Liquidated Damages: If you’ve signed a non-compete that states the sum of money you owe if breached, then you’ll be asked to pay this value (e.g. the $350,000 asked of the neurosurgeon in Blaskiewicz v. Spine Institute of Idaho).
Monetary Damages: Your previous employer may argue that you’re responsible for paying their loss of profit. The burden of proof is on the employer and they’d have to provide ample evidence of loss that can be attributed to you.
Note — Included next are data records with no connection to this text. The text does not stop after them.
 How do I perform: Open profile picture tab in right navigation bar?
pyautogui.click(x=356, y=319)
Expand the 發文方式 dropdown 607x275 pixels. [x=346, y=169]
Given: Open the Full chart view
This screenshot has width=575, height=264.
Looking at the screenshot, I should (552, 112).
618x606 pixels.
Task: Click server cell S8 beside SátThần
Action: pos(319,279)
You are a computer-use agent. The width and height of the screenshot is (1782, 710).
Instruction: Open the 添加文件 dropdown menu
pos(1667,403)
Punitive Damages: Beyond profit loss, your previous employer can also claim damages if they can prove your actions were out of malice. They’d have to show that your goal was not just to compete, but to go out of your way to mess with their business.
Examples in Court
Let’s put those types to practice and see what kinds of rewards employers have actually been granted when non-competes have been upheld. Petter Packaging, LLC v. Hutchcraft (2018) ruled in favor of the employer when its former company president and his wife was found to be running a competitive side hustle. As he was using company resources to build his separate, competitive business, the couple was ordered to pay $2.3M in monetary damages and $2.25M in punitive damages. For an example that didn’t result in a monetary fine, Update Inc. v. Samilow (2018) resulted in an injunction, putting a halt to competitive activities.
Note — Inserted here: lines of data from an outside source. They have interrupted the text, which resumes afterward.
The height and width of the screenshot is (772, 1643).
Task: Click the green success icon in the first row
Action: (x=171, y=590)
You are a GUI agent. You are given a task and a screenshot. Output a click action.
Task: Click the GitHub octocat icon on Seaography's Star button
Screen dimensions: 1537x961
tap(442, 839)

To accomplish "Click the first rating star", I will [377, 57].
It’s worth noting that the majority of other court cases were reliefs were granted were from well before 2000 with damages ranting from thousands to tens of thousands of dollars. The tide over the last decade has pushed most non-competes to being ruled unenforceable. And even when they haven’t, the burden of proof on companies often hasn’t been worth the legal fees to seek reliefs beyond injunction.
—
It’s incredible to witness the turning point we might be as a country to the fate of non-competes. 30 states and counting have statues limiting their use, while states like California and Colorado have almost a complete ban. If we zoom out to the global level, the majority of European countries such as France, Germany, and Italy require post-employment non-competes to be paid (i.e. ‘garden leave’, which is more commonly seen on in Wall Street jobs for the US). It certainly puts non-competes into perspective if the individual can get paid for it!